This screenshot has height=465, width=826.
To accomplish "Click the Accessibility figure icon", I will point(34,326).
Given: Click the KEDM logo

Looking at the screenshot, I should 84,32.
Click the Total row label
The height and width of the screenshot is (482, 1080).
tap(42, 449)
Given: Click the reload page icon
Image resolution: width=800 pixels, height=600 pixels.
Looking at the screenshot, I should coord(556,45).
::::
• ACTION ITEM: Show the lines above that include "icon".

• WRITTEN RESPONSE:
To accomplish "Click the Accessibility figure icon", I will point(34,326).
Given: Click the reload page icon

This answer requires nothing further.